Certes, on peut imaginer que l’imam handicapé peut symboliquement simuler l’escalade avec ses doigts, mais dans ce cas, il ne sera visible que par les premiers rangs de fidèles.
Ce qui, non seulement altère quelque peu la solennité du rituel, mais risque de provoquer la bousculade dès l’ouverture des portes des mosquées dans la course aux premiers rangs.
Et point n’est besoin d’être grand clerc pour imaginer les risques d’accidents lors des inévitables échauffourées dans la course aux places tant convoitées, épreuve dans laquelle sont éliminés d’office les personnes âgées, les handicapés moteurs tels que les unijambistes et les culs-de-jatte évidemment ; victimes d’une double peine en l’occurrence.
Or, quand on pense aux empoignades qui ont lieu devant la Kaaba même, à La Mecque même, suivies souvent de jurons et d’insultes frisant le péché et le blasphème dans l’espace le plus sacré pour les Musulmans, on imagine aisément sous des cieux plus lointains et moins regardants, les débordements verbaux les plus crus et les gestes déplacés ; voire la castagne dans toutes ses variantes.
Ce risque est réel et rien ne sert de rêver d’un comportement soudain idyllique qui est, loin s’en faut, la qualité la moins partagée des hommes lorsqu’il y a course aux bonnes places, qu’il s’agisse de réunions spirituelles ou de spectacles profanes.
La question de cette absence d’imams culs-de-jatte est posée même si à première vue elle dérange.
Elle peut paraître stupide ou absurde ; elle n’a rien d’incongru ni de méchant.

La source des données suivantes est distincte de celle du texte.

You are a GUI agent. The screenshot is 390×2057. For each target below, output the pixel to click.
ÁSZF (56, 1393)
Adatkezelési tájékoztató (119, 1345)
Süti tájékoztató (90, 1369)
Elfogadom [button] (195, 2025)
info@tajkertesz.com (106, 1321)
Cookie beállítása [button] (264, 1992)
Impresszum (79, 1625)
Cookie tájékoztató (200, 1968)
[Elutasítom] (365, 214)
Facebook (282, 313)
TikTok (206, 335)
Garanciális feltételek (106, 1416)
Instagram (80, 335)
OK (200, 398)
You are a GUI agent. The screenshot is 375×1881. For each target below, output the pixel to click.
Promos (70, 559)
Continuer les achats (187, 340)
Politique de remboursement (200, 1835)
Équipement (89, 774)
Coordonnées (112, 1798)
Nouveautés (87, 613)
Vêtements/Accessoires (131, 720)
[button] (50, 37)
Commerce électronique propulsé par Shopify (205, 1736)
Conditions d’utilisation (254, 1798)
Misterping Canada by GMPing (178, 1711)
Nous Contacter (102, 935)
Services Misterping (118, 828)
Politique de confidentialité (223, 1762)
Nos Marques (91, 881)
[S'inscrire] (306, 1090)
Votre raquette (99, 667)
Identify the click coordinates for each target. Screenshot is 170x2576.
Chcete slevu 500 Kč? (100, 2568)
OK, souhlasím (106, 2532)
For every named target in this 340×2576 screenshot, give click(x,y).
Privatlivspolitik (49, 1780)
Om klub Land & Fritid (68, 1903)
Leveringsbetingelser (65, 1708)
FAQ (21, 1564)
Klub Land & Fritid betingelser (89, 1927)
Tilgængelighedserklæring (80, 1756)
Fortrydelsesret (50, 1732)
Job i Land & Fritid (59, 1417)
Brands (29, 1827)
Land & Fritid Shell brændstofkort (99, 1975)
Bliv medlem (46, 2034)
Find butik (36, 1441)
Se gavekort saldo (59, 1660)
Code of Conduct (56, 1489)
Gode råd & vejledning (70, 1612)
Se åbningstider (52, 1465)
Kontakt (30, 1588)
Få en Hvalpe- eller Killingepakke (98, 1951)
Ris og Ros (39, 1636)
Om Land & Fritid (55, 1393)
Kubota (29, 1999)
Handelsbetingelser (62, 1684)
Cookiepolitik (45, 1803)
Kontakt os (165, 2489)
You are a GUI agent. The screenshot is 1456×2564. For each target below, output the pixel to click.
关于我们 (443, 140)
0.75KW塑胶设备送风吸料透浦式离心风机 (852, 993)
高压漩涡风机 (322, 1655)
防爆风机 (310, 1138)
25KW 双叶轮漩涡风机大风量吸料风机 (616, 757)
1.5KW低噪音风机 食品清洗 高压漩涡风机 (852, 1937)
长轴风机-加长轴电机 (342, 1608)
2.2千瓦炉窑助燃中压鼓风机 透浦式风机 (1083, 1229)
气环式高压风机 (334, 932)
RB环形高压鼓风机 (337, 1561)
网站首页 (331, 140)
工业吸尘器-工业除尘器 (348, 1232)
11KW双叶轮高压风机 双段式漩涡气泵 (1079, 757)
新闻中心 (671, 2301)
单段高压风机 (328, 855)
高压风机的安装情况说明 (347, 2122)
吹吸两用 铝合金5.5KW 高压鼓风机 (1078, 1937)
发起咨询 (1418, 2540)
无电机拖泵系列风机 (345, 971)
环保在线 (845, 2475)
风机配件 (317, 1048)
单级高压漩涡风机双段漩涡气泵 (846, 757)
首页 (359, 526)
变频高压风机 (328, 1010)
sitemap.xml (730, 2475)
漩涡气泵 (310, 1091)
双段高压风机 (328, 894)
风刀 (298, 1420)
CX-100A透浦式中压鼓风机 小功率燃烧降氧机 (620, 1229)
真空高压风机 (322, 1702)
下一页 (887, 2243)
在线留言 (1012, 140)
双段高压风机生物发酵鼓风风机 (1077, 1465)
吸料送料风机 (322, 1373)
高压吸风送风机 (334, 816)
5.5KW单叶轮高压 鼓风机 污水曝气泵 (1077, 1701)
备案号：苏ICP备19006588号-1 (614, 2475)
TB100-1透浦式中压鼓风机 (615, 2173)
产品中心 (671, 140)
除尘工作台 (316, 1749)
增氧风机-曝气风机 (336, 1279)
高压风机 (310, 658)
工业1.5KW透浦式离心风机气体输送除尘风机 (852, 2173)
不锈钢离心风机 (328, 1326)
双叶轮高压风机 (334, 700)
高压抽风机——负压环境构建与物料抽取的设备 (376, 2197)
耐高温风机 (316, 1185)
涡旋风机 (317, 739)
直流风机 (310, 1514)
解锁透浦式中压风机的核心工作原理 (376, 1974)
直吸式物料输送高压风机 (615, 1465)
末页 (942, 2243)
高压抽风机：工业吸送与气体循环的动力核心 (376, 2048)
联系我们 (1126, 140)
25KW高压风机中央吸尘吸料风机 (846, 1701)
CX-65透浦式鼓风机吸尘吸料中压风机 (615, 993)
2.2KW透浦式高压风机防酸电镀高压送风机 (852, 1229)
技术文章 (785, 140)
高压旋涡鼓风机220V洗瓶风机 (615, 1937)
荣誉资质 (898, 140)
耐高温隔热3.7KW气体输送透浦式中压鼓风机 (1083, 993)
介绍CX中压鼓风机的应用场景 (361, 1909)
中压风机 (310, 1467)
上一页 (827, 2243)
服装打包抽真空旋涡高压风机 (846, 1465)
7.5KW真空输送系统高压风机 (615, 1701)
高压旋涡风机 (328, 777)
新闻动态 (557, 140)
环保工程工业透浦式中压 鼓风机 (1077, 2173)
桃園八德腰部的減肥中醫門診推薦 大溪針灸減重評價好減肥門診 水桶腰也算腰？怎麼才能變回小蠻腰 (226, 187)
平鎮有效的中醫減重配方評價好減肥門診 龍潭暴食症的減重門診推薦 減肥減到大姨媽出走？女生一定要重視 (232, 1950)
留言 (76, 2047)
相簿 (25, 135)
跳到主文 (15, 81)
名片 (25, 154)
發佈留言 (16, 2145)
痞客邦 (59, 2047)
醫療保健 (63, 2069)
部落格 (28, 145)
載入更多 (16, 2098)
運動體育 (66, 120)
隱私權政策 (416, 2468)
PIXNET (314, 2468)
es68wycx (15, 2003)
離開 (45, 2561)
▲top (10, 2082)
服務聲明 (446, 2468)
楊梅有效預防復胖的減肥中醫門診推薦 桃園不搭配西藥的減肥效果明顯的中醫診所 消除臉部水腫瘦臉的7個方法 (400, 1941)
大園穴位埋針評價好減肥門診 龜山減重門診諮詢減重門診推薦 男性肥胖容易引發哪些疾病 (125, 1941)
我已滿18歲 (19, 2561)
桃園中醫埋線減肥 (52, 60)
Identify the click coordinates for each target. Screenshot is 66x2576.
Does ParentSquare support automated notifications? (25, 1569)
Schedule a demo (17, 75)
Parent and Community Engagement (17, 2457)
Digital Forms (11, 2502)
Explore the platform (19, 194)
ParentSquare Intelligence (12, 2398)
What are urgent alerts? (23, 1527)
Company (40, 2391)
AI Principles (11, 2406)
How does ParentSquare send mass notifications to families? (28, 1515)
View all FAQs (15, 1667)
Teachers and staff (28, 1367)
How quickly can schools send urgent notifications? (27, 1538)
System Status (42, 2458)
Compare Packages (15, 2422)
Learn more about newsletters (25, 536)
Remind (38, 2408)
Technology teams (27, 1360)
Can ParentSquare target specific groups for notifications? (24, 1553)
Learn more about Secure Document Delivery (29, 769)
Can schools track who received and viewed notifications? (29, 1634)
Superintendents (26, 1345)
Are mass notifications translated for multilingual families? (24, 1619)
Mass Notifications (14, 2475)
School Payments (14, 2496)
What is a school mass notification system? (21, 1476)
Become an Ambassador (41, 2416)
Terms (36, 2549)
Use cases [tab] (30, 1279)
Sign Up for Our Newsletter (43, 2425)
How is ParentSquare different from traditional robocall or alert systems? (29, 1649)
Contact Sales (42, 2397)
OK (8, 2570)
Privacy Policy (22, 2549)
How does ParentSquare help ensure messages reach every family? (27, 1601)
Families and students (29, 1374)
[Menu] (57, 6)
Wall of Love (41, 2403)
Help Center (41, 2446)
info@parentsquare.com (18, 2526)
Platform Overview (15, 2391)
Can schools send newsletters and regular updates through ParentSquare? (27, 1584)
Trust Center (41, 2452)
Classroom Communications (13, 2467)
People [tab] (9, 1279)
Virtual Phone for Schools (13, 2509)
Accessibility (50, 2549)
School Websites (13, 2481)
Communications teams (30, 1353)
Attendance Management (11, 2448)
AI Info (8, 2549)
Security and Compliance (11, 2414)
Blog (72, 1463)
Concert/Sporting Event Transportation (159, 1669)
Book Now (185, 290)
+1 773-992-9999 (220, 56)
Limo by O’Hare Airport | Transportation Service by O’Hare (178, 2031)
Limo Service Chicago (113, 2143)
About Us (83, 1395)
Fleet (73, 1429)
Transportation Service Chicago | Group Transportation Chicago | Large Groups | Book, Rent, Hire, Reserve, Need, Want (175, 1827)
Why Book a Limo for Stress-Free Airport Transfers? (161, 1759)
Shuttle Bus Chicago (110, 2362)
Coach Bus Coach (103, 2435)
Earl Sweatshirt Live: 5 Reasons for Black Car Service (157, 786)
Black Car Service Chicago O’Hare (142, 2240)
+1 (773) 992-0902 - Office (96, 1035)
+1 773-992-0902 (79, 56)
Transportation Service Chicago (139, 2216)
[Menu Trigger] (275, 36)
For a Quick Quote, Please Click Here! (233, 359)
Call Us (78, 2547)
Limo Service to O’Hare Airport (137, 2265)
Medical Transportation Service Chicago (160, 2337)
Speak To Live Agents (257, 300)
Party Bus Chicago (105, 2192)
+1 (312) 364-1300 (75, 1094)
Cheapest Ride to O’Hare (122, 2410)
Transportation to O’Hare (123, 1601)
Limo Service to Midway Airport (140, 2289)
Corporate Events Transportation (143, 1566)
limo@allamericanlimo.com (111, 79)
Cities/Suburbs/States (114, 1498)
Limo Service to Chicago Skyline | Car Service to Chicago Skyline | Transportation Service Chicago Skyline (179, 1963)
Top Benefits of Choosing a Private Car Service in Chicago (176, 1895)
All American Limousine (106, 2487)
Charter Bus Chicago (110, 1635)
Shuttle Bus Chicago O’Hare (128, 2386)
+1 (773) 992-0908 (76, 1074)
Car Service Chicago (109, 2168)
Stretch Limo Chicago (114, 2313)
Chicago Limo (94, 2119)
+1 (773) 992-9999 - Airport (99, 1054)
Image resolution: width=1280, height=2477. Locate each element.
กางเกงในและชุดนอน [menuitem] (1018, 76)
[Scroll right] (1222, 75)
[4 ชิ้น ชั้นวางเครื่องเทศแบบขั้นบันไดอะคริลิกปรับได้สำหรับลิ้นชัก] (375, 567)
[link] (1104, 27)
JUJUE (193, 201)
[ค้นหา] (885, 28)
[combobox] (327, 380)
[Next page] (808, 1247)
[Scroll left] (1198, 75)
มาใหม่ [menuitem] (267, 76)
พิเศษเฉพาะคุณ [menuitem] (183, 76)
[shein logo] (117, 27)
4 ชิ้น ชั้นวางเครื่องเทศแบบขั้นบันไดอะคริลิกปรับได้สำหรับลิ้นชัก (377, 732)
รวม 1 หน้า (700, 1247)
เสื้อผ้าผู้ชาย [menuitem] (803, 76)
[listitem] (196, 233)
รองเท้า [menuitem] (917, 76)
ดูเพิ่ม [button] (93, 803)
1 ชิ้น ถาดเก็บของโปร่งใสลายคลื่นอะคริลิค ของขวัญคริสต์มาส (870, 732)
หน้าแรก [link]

Elle a pour ambition de nous habituer à nous poser les questions même les plus loufoques ou les plus saugrenues, de nous apprendre à aborder – pourquoi pas avec le sourire quelquefois – les sujets les plus difficiles et les plus gênants sans nous envoyer des insultes à la figure, ni porter de jugements, et surtout sans nous départir du sens de l’humour et de l’autodérision qui manquent cruellement à nos sociétés et dont les immenses vertus ne sont plus à prouver.